- [Material shown]:
◆ ◆ ◆ ◆ ◆ ◆ ◆
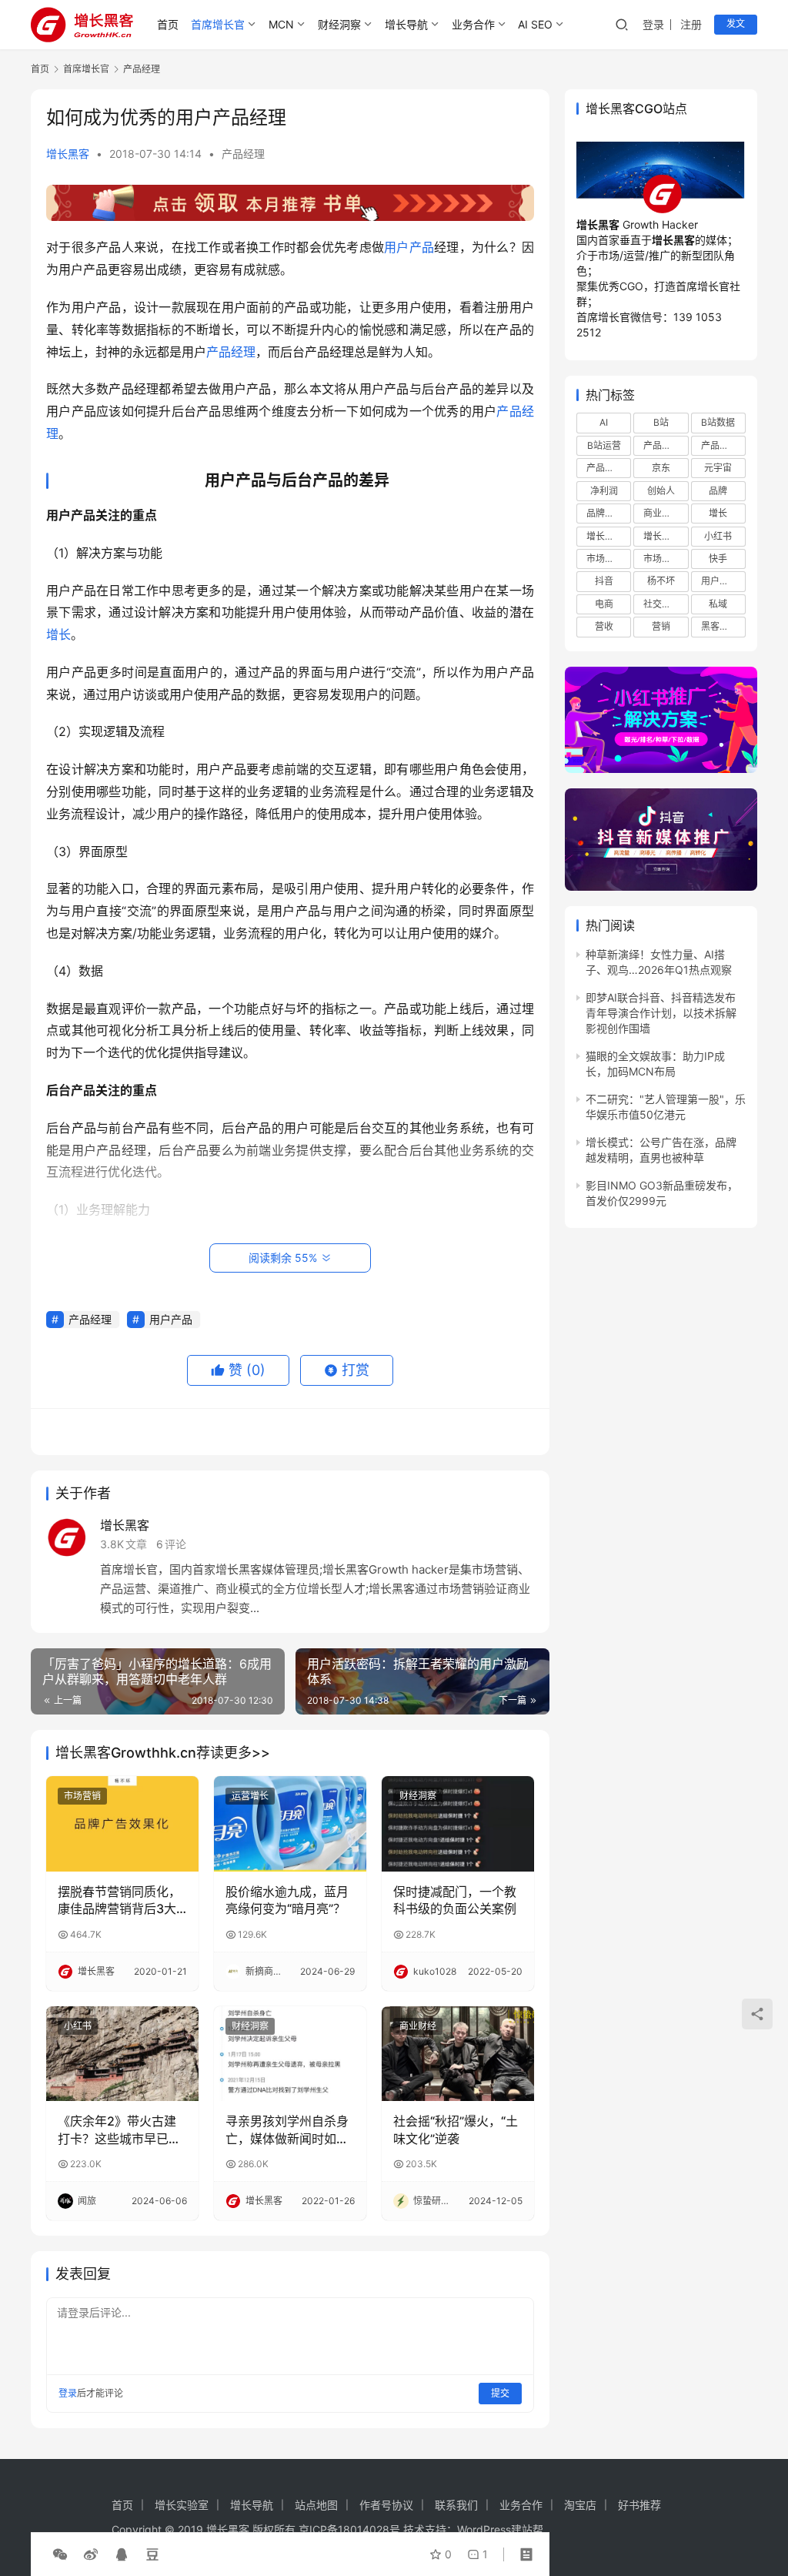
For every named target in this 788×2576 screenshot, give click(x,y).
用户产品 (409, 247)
◆ ◆ ◆ ◆ ◆ ◆ ◆
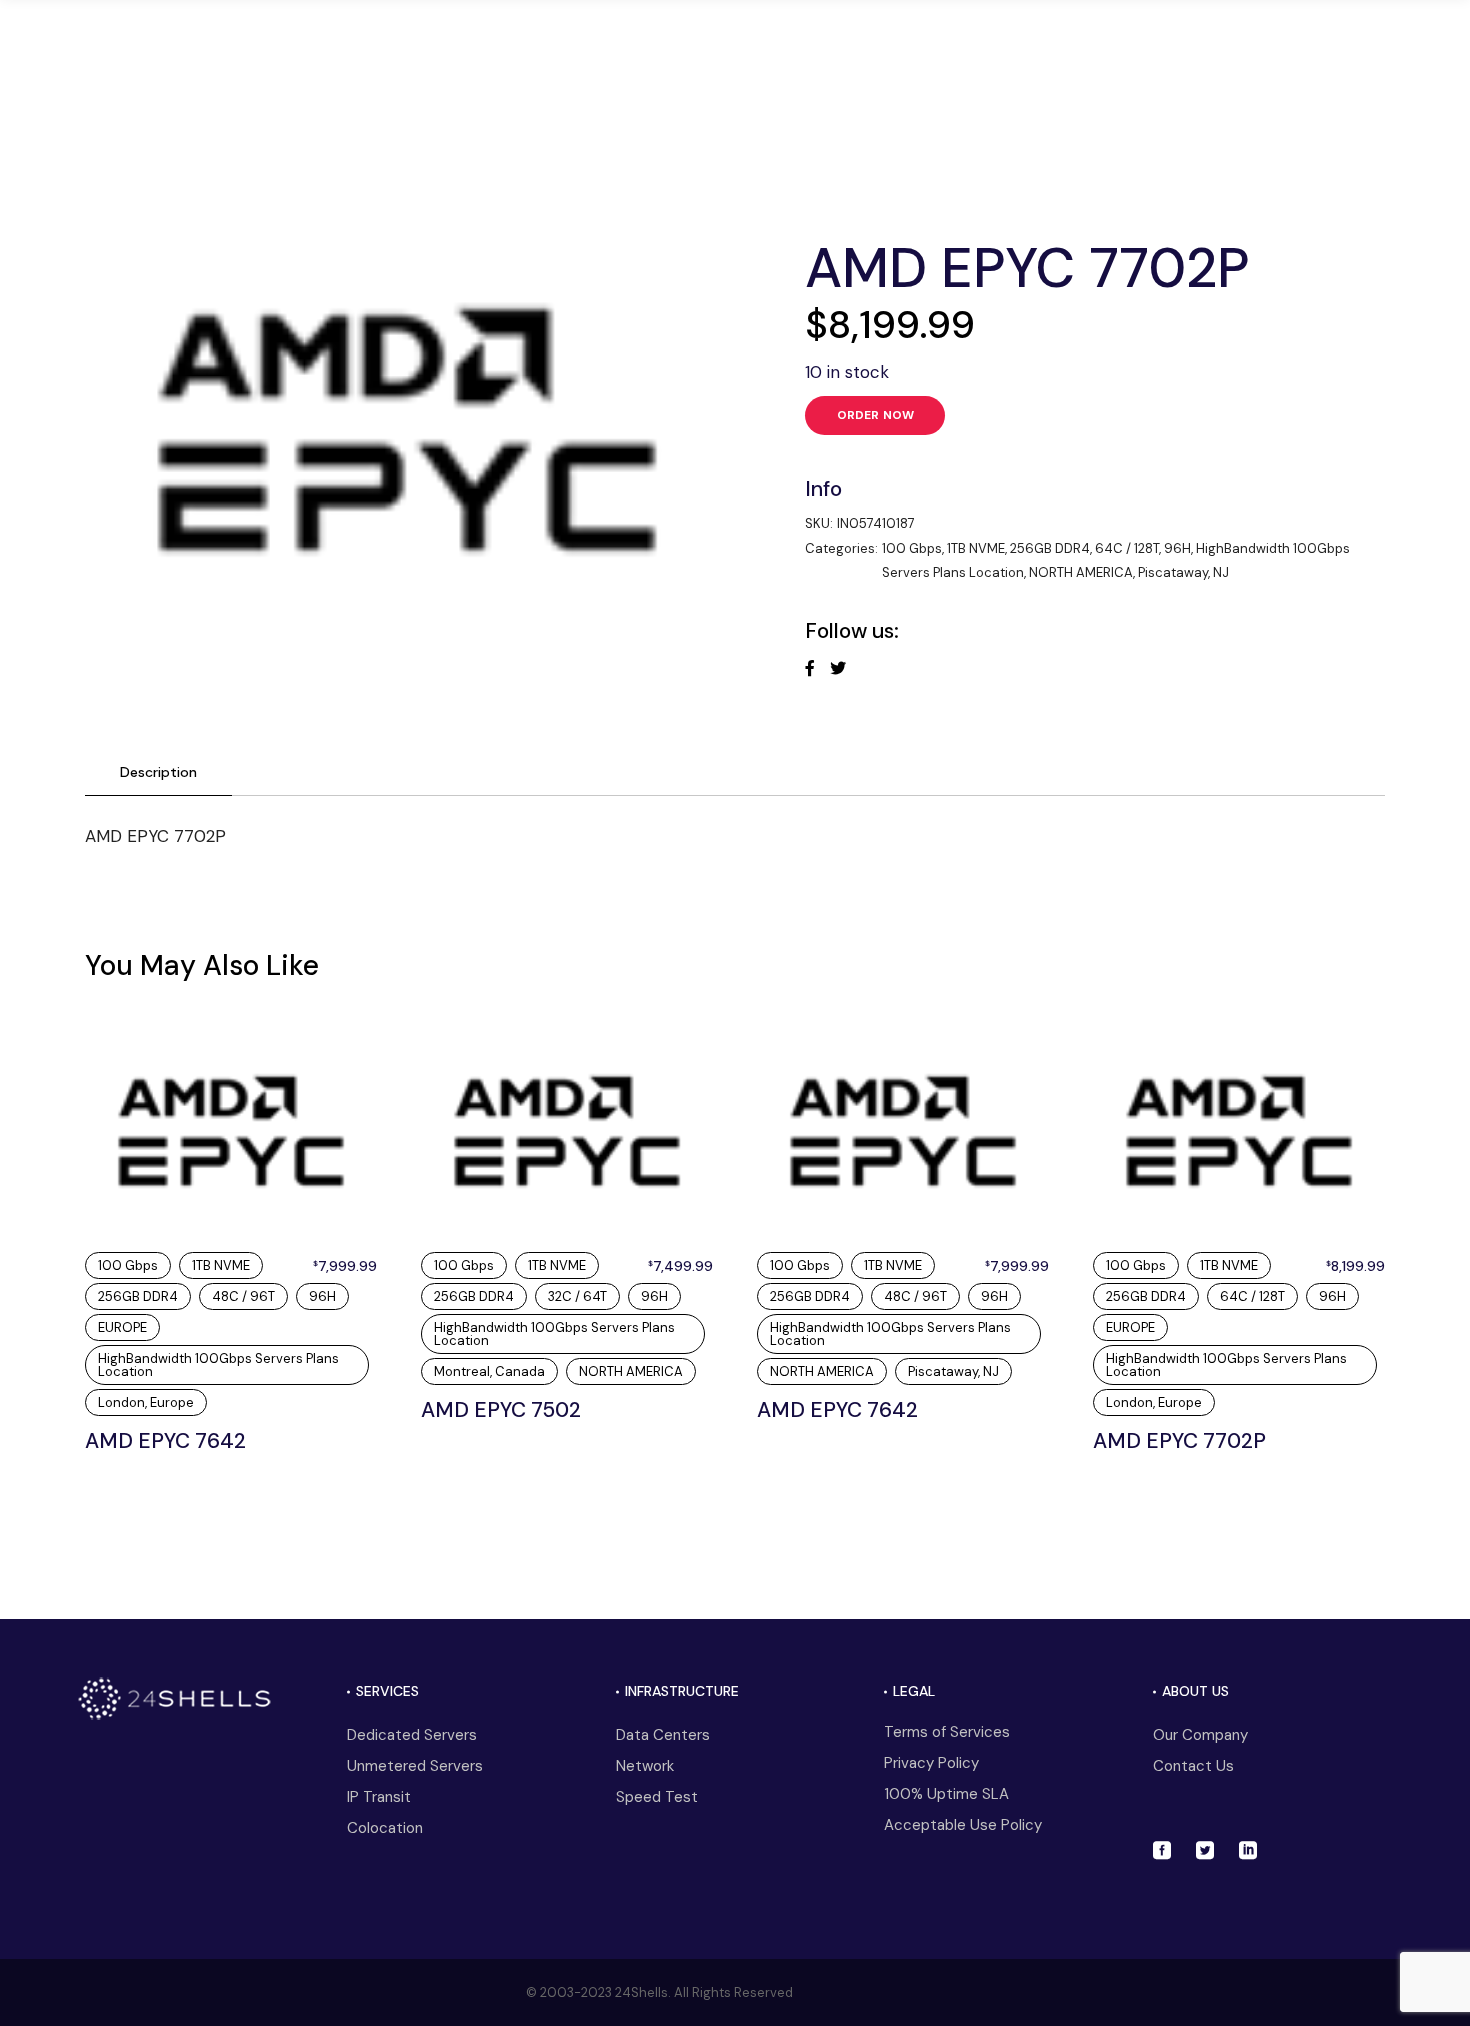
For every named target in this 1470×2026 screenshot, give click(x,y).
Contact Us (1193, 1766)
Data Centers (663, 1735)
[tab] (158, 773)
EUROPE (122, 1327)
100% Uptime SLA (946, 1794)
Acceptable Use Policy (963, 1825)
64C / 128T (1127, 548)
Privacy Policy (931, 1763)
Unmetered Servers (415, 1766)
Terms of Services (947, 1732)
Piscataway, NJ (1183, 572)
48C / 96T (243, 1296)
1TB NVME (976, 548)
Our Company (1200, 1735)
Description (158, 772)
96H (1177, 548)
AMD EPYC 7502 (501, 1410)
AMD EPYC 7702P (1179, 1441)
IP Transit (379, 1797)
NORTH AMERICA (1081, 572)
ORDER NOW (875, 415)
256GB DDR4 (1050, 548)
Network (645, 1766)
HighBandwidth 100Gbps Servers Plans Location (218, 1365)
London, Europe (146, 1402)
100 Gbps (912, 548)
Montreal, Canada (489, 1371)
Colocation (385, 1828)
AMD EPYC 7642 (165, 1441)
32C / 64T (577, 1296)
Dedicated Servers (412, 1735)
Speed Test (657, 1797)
◆ ◆ ◆ ◆ ◆ ◆ ◆
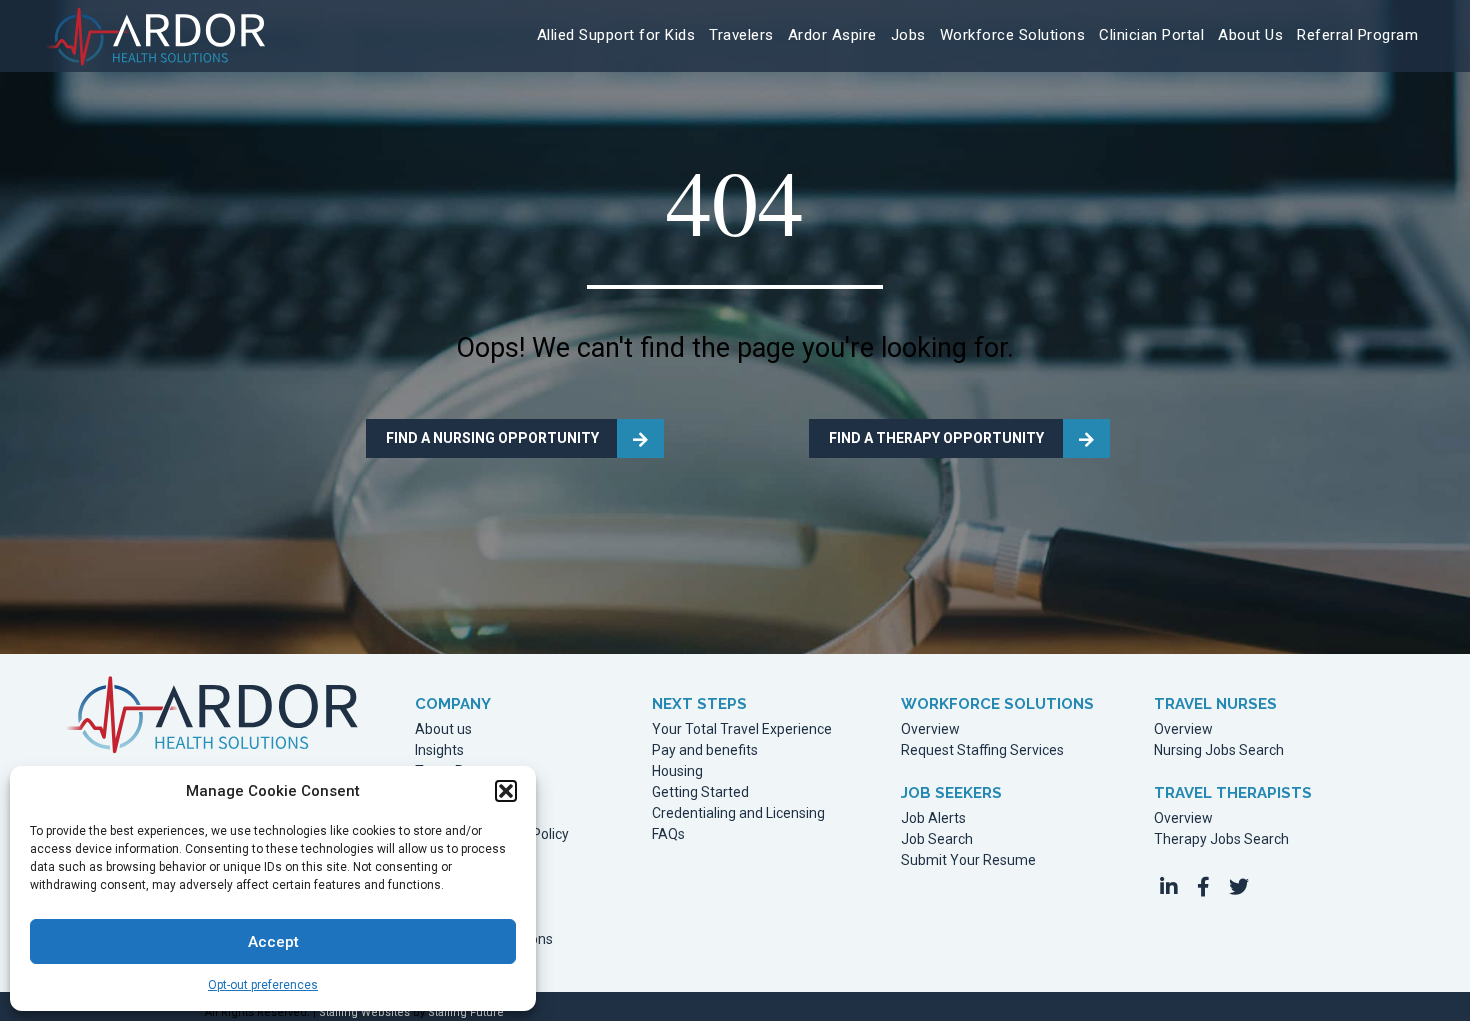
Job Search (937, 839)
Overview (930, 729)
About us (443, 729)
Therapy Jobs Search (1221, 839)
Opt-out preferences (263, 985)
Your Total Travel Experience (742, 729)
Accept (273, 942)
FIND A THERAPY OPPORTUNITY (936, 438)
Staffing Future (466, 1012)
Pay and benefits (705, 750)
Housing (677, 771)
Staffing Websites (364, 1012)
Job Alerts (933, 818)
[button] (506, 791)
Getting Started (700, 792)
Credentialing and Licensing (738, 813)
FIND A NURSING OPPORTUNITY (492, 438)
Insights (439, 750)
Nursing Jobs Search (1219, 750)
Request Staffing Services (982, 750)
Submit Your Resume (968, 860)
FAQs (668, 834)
◆ ◆ ◆ ◆ ◆ ◆ ◆
- [Task to carry out]: The required output is every line above from the one with "AMD EPYC 7642 (165, 1441)" down to the one with "Speed Test (657, 1797)", restated word for word, ends included.

- [Exercise result]:
AMD EPYC 7642 (165, 1441)
32C / 64T (577, 1296)
Dedicated Servers (412, 1735)
Speed Test (657, 1797)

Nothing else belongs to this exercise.